The plugin has over a million downloads on WordPress. There are about 60 million WordPress installations worldwide making it easily the most used content management system.
Sites may be particularly vulnerable after an attack since the great majority of WordPress users don’t back up their sites. A study released this week by CodeGuard found that only about a quarter of WordPress users have a backup plugin that can be used to restore a site.
Many service providers such as GoDaddy, Media Temple, Pressidium and Pagely offer managed WordPress hosting which can be an advantage in this type of situation. These services keep plugins up to date and the site backed up so the site owner doesn’t need to be responsible for regular maintenance.

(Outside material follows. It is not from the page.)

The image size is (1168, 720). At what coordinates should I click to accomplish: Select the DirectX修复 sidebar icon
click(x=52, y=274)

Fortunately, this exploit can only be launched from an authorized user account as an admin, editor or author. However, this type of information can be easily obtained through social engineering. A report released late February by Mandiant shows that hackers can use phishing attacks to gain this type of information leading to an account breach in as little as 30 minutes. A recent attack at Rogers was the result of social engineering. The risk of this attack is low since it would require a phishing attack in which the authorized admin, editor or author would have to open the bait URL and be logged in to the target site for the blind SQL injection to execute.

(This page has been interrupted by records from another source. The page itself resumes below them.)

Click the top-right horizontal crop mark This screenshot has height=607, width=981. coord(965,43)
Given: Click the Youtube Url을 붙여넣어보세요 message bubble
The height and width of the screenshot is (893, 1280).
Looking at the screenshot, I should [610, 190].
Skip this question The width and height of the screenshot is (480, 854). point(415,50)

Yoast can be affected by two types of authenticated blind SQL injection vulnerabilities. The affected file is admin/class-bulk-editor-list-table.php. “The orderby and order GET parameters are not sufficiently sanitised before being used within a SQL query,” said the advisory. “The
following GET request will cause the SQL query to execute and sleep for 10 seconds if clicked on as an authenticated admin, editor or author user. http://127.0.0.1/wp-admin/admin.php?page=wpseo_bulkeditor&type=title&orderby=post_date%2c(select%20*%20from%20(select(sleep(10)))a)&order=asc.”

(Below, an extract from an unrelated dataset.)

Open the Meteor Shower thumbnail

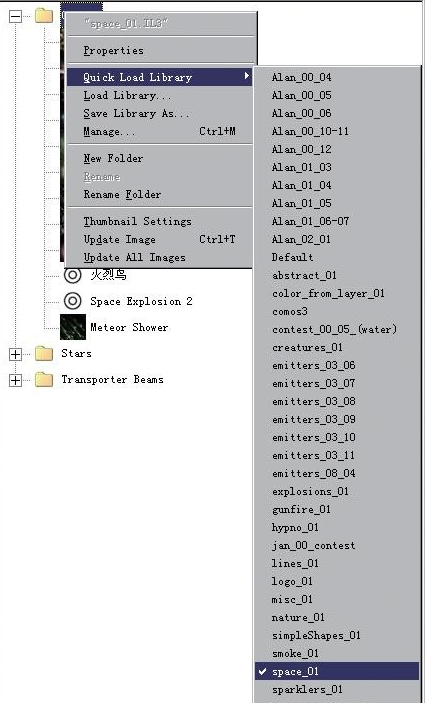click(73, 327)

The latest version of WordPress SEO by Yoast (1.7.4) by Yoast WordPress plugin developers patches the vulnerability. The change log says that latest version has “fixed possible CSRF and blind SQL injection vulnerabilities in bulk editor.” The company responded with the the patch almost as quickly as the advisory was released.
“We fixed a CSRF issue that allowed blind SQL injection. The one sentence explanation for the not so technical: by having a logged-in author, editor or admin visit a malformed URL a malicious hacker could change your database. While this does not allow mass hacking of installs using this hole, it does allow direct targeting of a user on a website,” explained the CEO of Yoast, Joost de Valk in a blog post. “This is a serious issue, which is why we immediately set to work to fix it when we were notified of the issue. Why we didn’t catch it? Well… Long story. It should have been caught in one of our regular security reviews. The values were escaped using esc_sql, which one would expect would prevent SQL injection. It does not. You’ll need far stricter sanitization. Not an excuse but it’s a good lesson to learn for other developers.”
de Valk also said in an email to the WHIR, “The forced auto-update from WordPress.org is a nice thing to be able to do at that point.” This type of situation underscores the importance of taking advantage of the WordPress fully automated updating of plugins and themes if the site is not using managed hosting. It can be accessed from Manage > Plugins & Themes > Auto Updates tab.